Provided information below:
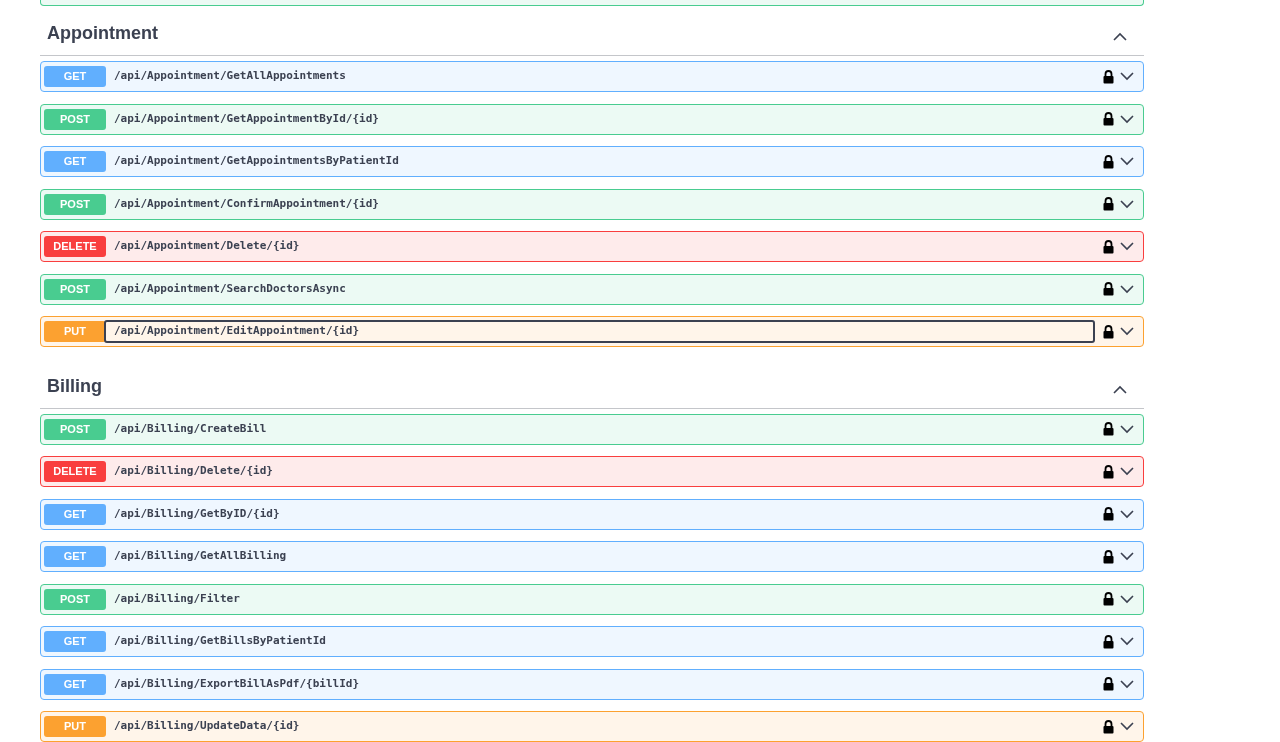 The width and height of the screenshot is (1280, 742). I want to click on endpoint-path: /api/Billing/GetBillsByPatientId, so click(220, 642).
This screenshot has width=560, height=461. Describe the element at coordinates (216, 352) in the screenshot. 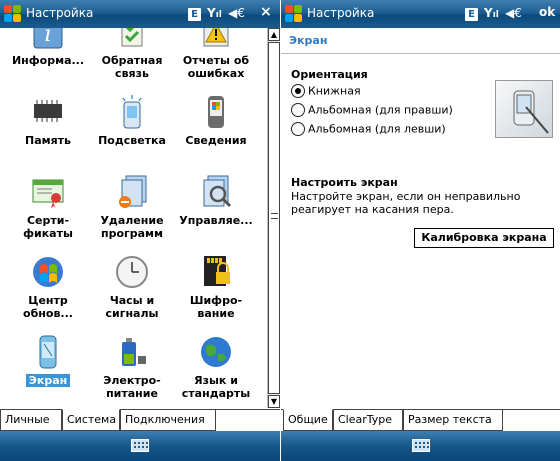

I see `regional-globe-icon` at that location.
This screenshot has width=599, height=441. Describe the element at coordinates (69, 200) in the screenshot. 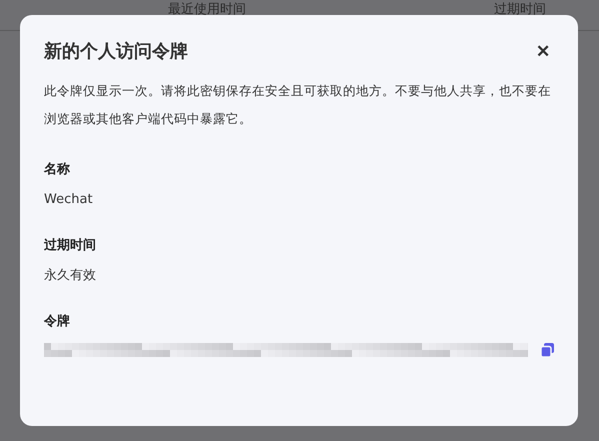

I see `field-value: Wechat` at that location.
End of Provided information.
Can you retype every one of the records above word for word, leaving the pictures out?

**Answer area**
 The width and height of the screenshot is (1280, 742). I want to click on endpoint-path: /api/Billing/GetBillsByPatientId, so click(220, 642).
This screenshot has width=560, height=461. Describe the element at coordinates (216, 352) in the screenshot. 

I see `regional-globe-icon` at that location.
This screenshot has width=599, height=441. Describe the element at coordinates (69, 200) in the screenshot. 

I see `field-value: Wechat` at that location.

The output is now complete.